Carlos F. Cáceres*
Médico, doctor en salud pública, Profesor Principal y Director del Centro de Investigación Interdisciplinaria en Sexualidad, Salud y Sociedad de la Universidad Peruana Cayetano Heredia.
La reciente publicación de “Mitad Monjes, Mitad Soldados”[1] por los periodistas Pedro Salinas y Paola Ugaz, que generó una discusión sobre la Iglesia Católica que no tiene precedentes en el Perú, hacen necesario un aporte reflexivo, que intentamos centrar en dos situaciones íntimamente relacionadas: (a) los casos de abuso sexual de menores por parte de religiosos (con un énfasis en los que se han revelado en los últimos 8 años en relación con miembros de una organización católica en el Perú); y (b) las formas de proceder de la jerarquía católica en relación con ellos.
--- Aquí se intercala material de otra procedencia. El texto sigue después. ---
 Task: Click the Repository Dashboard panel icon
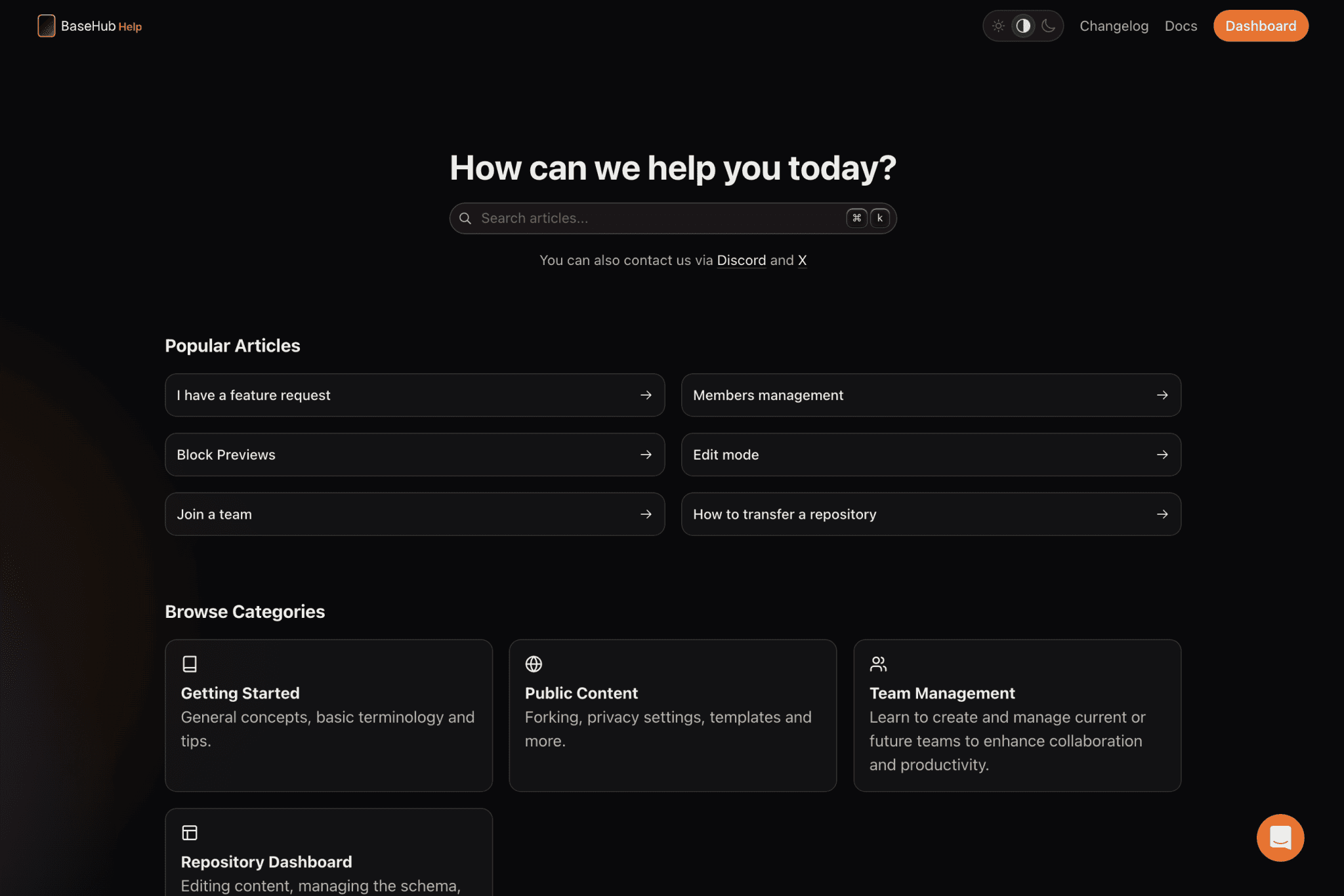pos(190,832)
Partimos diciendo que el tema de los abusos sexuales de menores es, sin duda, complejo, y al tratarlo necesitamos mantener un equilibrio entre una visión positiva de la sexualidad humana (en el sentido de la salud sexual, como la define la Organización Mundial de la Salud[2], por un lado), y por otro el deber moral y legal de proteger de abusos de poder de todo tipo (incluyendo los sexuales) a los menores de edad (según establece, en el Perú, el Código de los Niños y Adolescentes[3]).
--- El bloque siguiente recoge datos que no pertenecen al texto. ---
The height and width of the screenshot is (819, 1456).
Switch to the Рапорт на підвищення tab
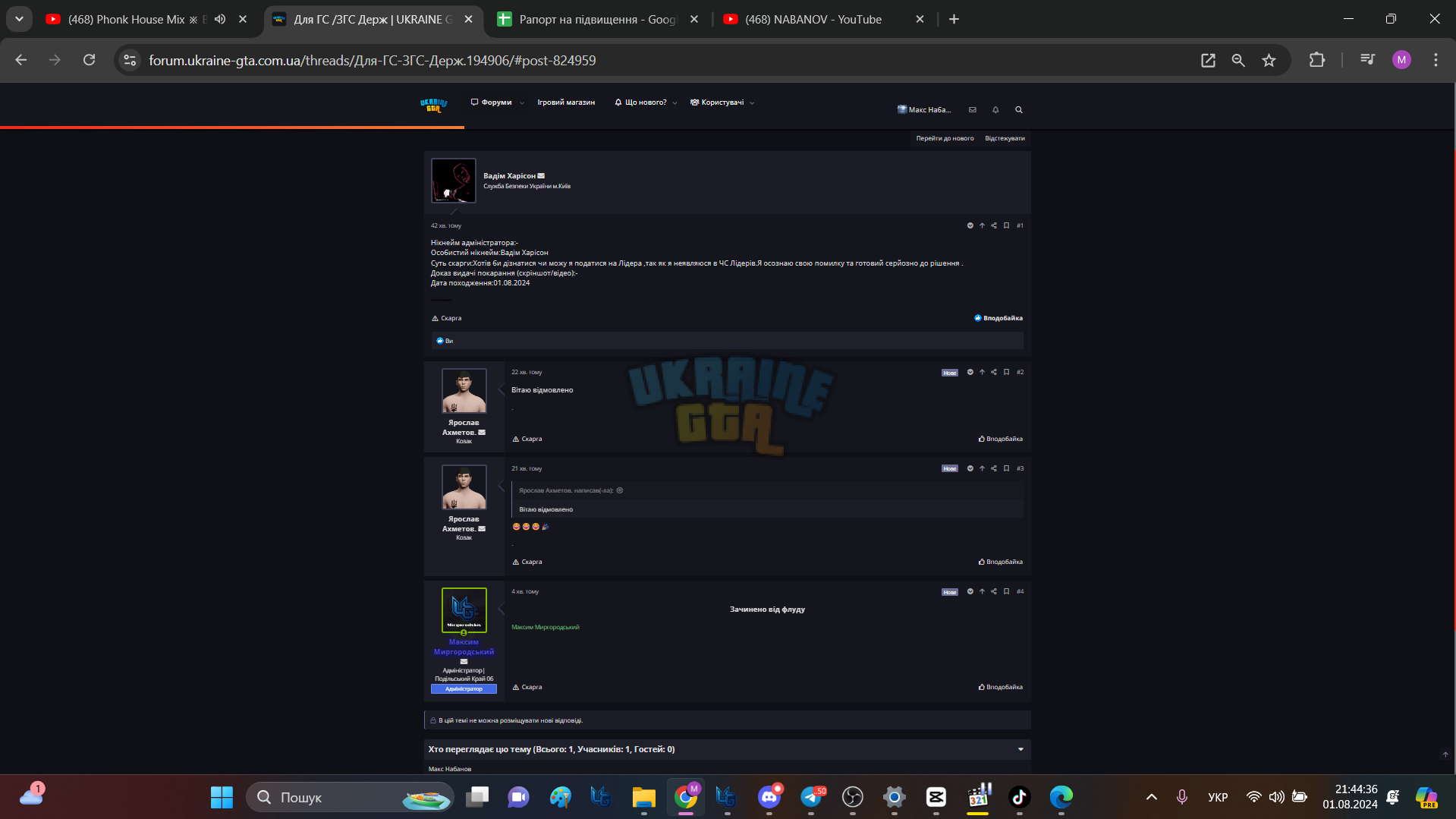pyautogui.click(x=599, y=19)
Iglesia y Excepcionalismo Legal: Probando los límites de la laicidad del Estado
El problema configurado por estos abusos sexuales de clérigos perpetrados en menores, y la respuesta institucional que generan, tiene al menos cuatro dimensiones:
a) Los responsables son personas que la Iglesia presenta como guías morales, cuya legitimidad se basa en un discurso de espiritualidad que incluye, entre otras cosas, un voto de castidad[4].
b) Los responsables, además, se ubican en una posición de poder sobre las personas afectadas. Estas últimas son, además, menores de edad (o personas muy jóvenes), que por su inexperiencia no atinan a reaccionar negándose o denunciando, particularmente si se trata de su palabra contra la de personas vistas como modelo de virtud. Es muy común que las persona abusadas sexualmente se sientan co-responsables y callen su experiencia durante mucho tiempo[5].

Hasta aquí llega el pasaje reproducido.